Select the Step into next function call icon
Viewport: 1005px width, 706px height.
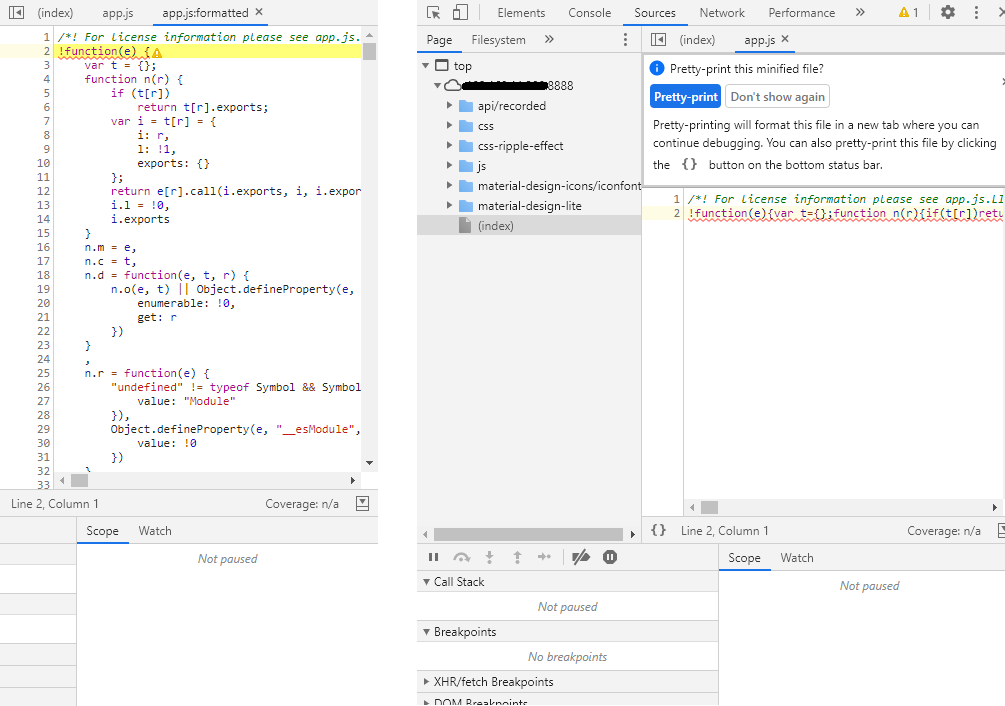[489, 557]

--------------------------------------------------

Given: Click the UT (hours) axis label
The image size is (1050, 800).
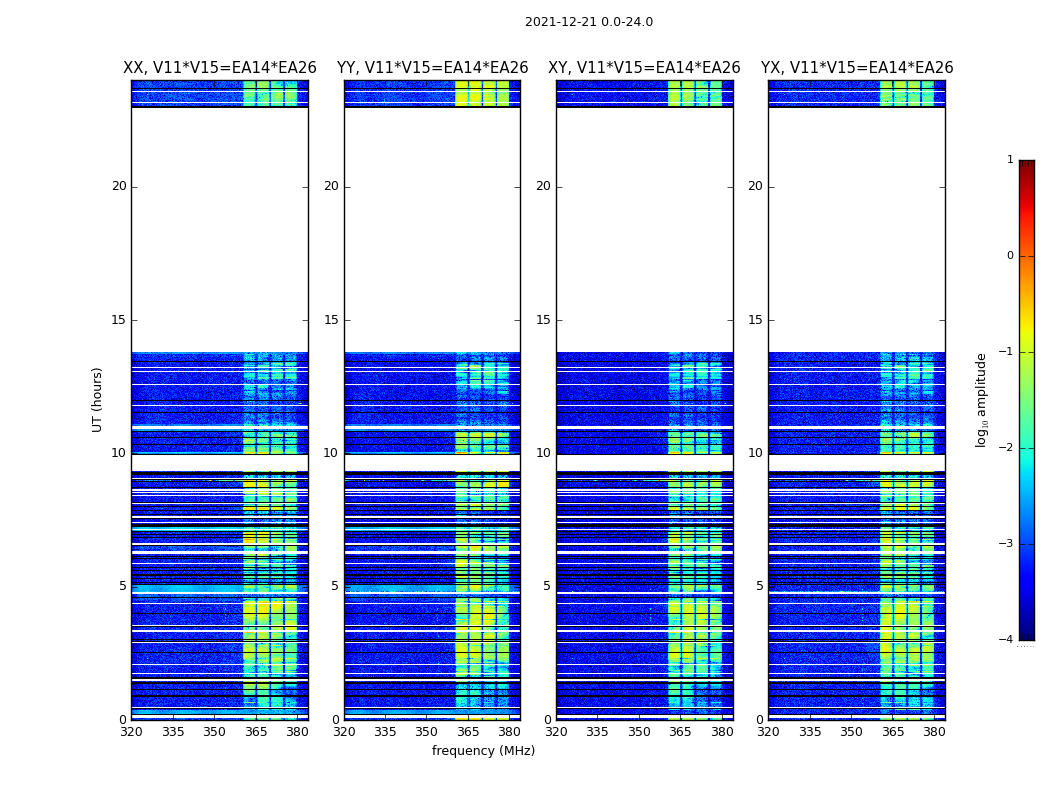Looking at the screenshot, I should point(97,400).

--------------------------------------------------

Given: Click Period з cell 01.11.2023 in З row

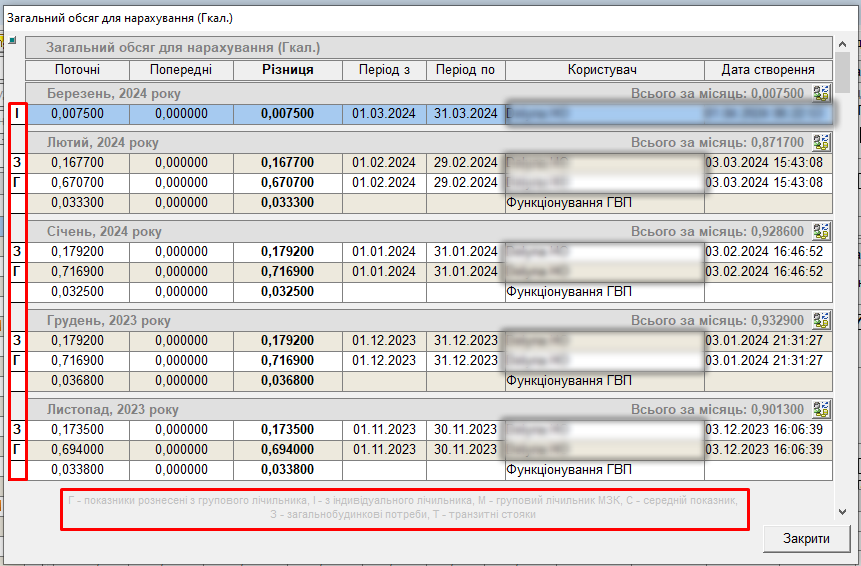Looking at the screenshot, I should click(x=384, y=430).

--------------------------------------------------

### Consegna
Riproduci senza modifiche le righe, partendo da quella che contiene "Given: Click the UT (hours) axis label" e fermandoti dopo quella che contiene "Looking at the screenshot, I should point(97,400).". Lascia fuori le immagini.

### Risposta
Given: Click the UT (hours) axis label
The image size is (1050, 800).
Looking at the screenshot, I should point(97,400).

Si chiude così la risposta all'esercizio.